## Short exercise A
Translate this sentence from the article on tsunami orphans below into Spanish: "She has enrolled in university, plays the violin and plans to tackle German."
## Short exercise B
In the article on tsunami orphans below, about how many people died in the December 26, 2004, disaster?

## Extract to read
━━━━━━

The 2004 tsunami obliterated Pipit’s village, wiped out her family and swept her through churning waters,cascading debris and hurtling bodies. On her first night as an orphan, at the age of 13, she slept next to a row of corpses.

Five years later, she still has moments of sadness, especially during holidays. But like many of Indonesia’s more than 5,200 known tsunami orphans, she is making a life for herself. She has enrolled in university, plays the violin and plans to tackle German.

“Most of the time, I don’t think about the tsunami,” said Pipit, who lives in a comfortable orphanage in Banda Aceh, the capital of Aceh province and close to the epicenter of the earthquake that unleashed one of the worst natural disasters in history. “I’m trying to be strong,” said Pipit, who like many Indonesians uses one name.

The December 26, 2004, quake registered at least 9.1 on the Richter scale and unleashed towering waves that leveled communities from Indonesia to Thailand, India and Sri Lanka. About 230,000 people died, more than half of them in Aceh on the island of Sumatra.

━━━━━━

## Entries supplied
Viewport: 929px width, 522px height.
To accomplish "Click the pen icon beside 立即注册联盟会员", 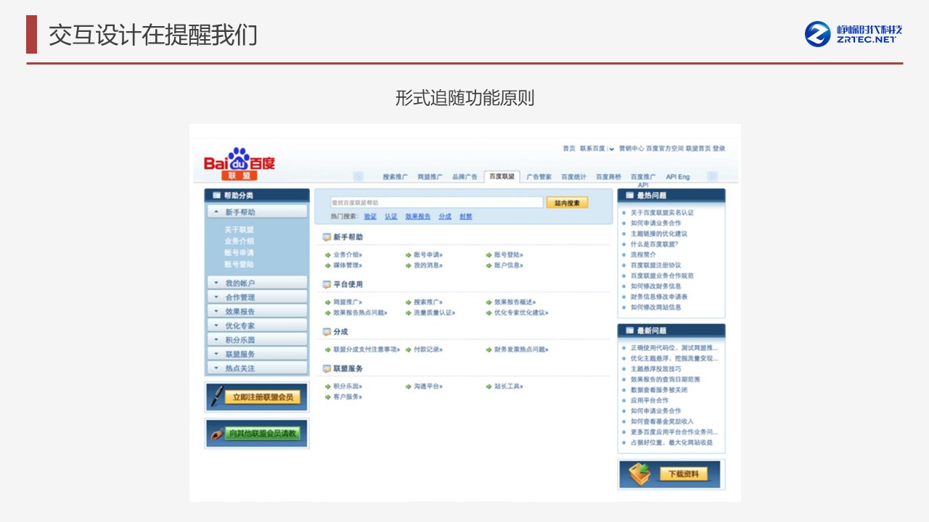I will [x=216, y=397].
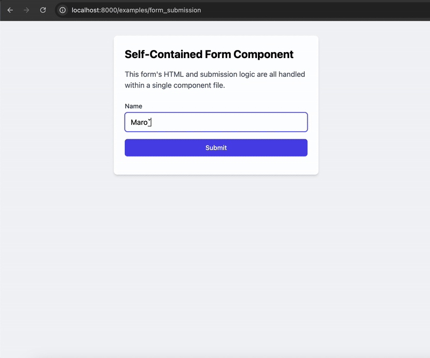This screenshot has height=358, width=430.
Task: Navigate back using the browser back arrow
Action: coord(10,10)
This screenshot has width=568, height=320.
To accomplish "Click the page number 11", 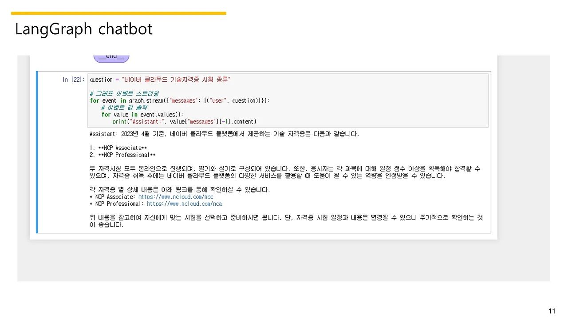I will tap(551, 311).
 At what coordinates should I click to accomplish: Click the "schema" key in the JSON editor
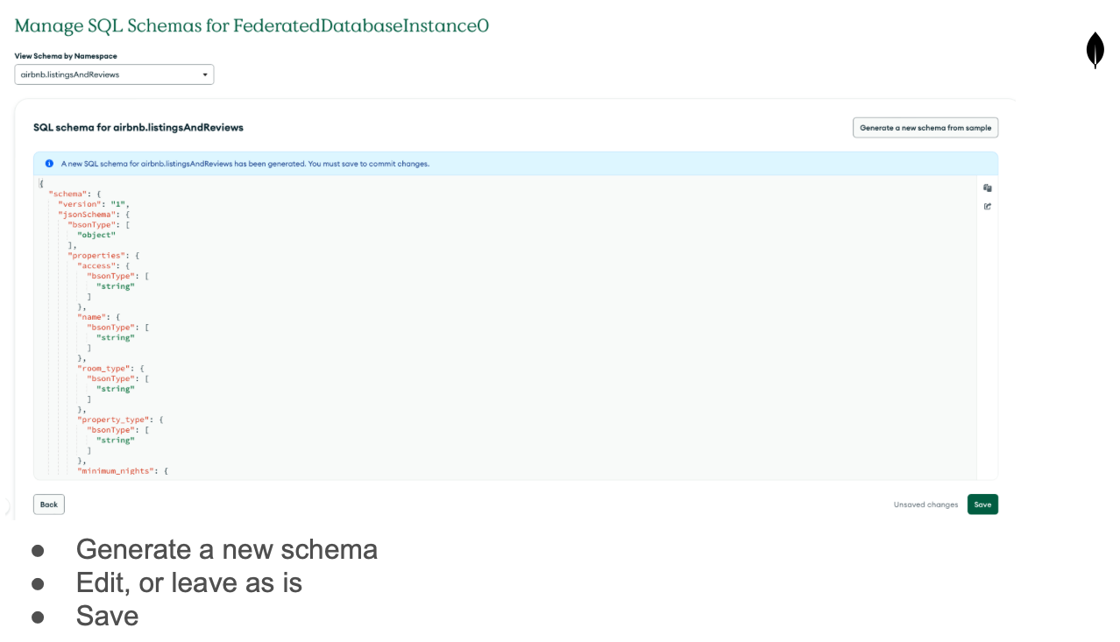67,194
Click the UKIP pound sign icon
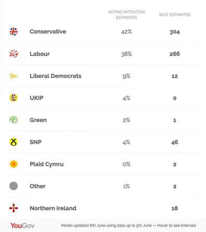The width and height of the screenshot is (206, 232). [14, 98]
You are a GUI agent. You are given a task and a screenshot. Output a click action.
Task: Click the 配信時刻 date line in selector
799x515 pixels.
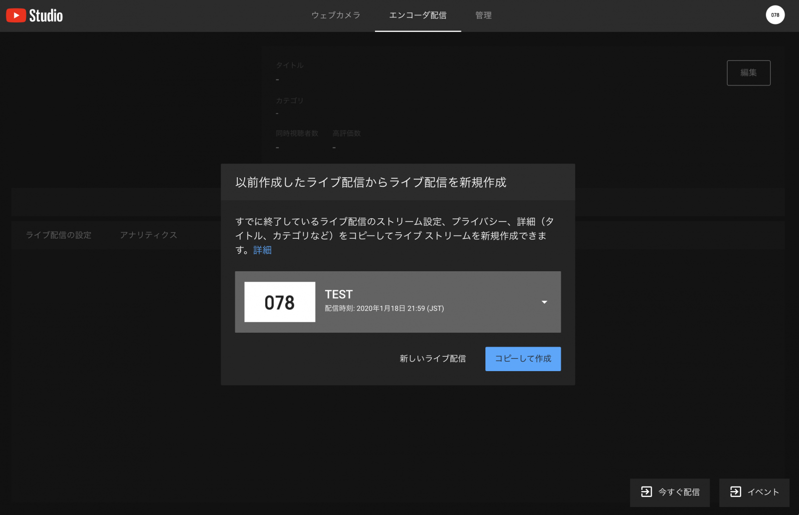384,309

━━━━━━

## Exercise response A
Se ha matriculado en la universidad, toca el violín y tiene previsto abordar el alemán.

## Exercise response B
About 230,000 people.